Our findings suggest that targeting the PD-1/PD-L1 pathway might be a promising immunotherapy approach in patients with cervical cancer, as PD-L1 is expressed in 54% of the squamous cell carcinomas. In addition, recent studies have shown that even patients with PD-L1-negative primary tumors, including lung cancer, gastric cancer, colorectal cancer, renal cell cancer, and bladder cancer and melanoma, respond to anti-PD-L1 treatment.18, 24, 57 This might be due to the observed heterogeneous and discordant PD-L1 tumor cell staining between primary tumor cells and metastatic tumor cells with, in some cases, PD-L1-positive metastases originating from PD-L1-negative primary tumors (see Supplementary Table 1), which was also observed in clear-cell renal cell carcinoma.58, 59 Adenocarcinoma patients with PD-L1-positive tumor-associated macrophages had a poor survival; however, anti-PD-1 or anti-PD-L1 therapy might be successful, as in bladder cancer patients with PD-L1-positive tumor-infiltrating immune cells objective responses were obtained after anti-PD-L1 therapy.18 Of note, patient stratification on the basis of PD-L1-positive tumor-associated macrophages is very important in this regard, as patients with adenocarcinoma infiltrated by PD-L1-positive tumor-associated macrophages represented a relatively small minority (see Table 4).
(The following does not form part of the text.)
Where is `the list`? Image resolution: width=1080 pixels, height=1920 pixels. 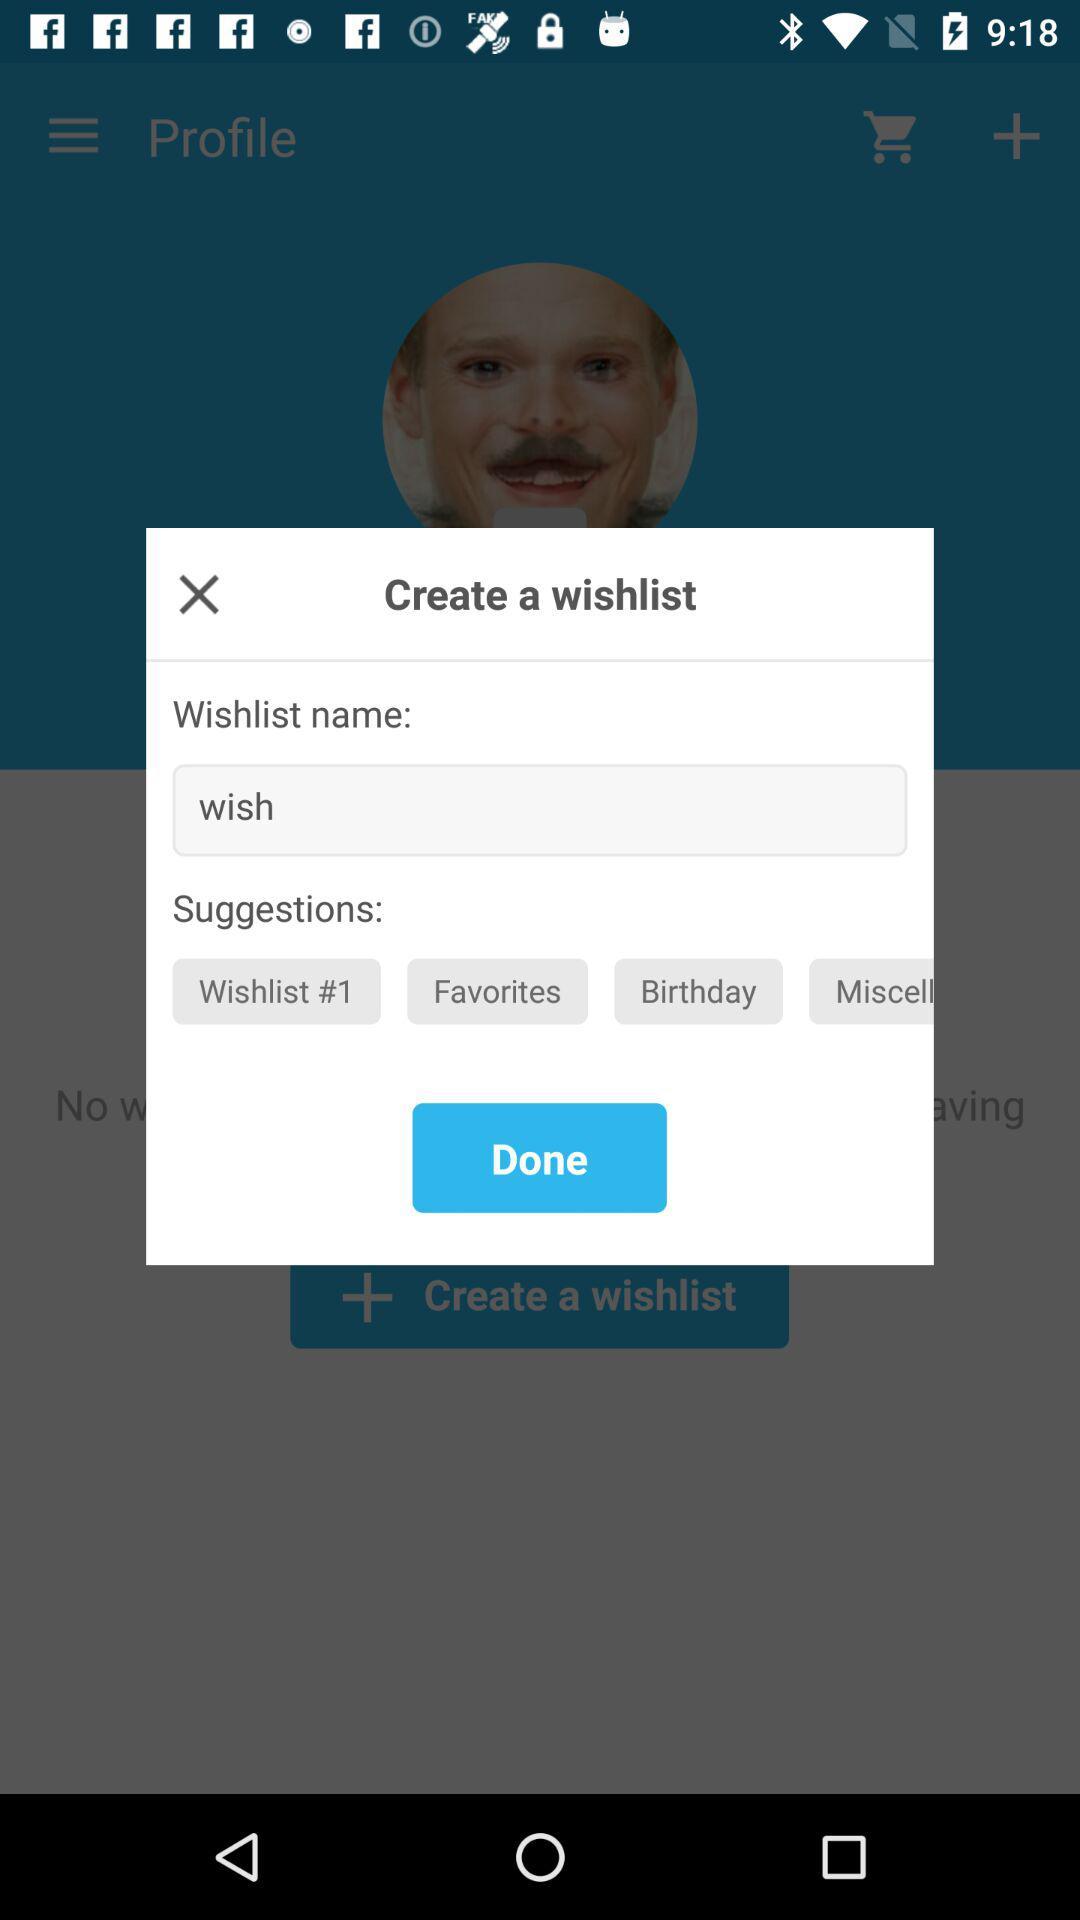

In conclusion, this study showed that PD-L1 was more frequently expressed by squamous cell carcinoma than by adenocarcinoma. Diffuse PD-L1 expression in squamous cell carcinoma patients was correlated with poor disease-free survival and disease-specific survival compared with marginal PD-L1 expression, which was associated with a remarkably favorable prognosis. In adenocarcinoma patients, the presence of PD-L1-positive tumor-associated macrophages was associated with a poor disease-specific survival as compared with patients without PD-L1-positive tumor-associated macrophages. Our data thus suggest that targeting the PD-1/PD-L1 pathway may be therapeutically efficacious and should be considered in the treatment of cervical cancer patients.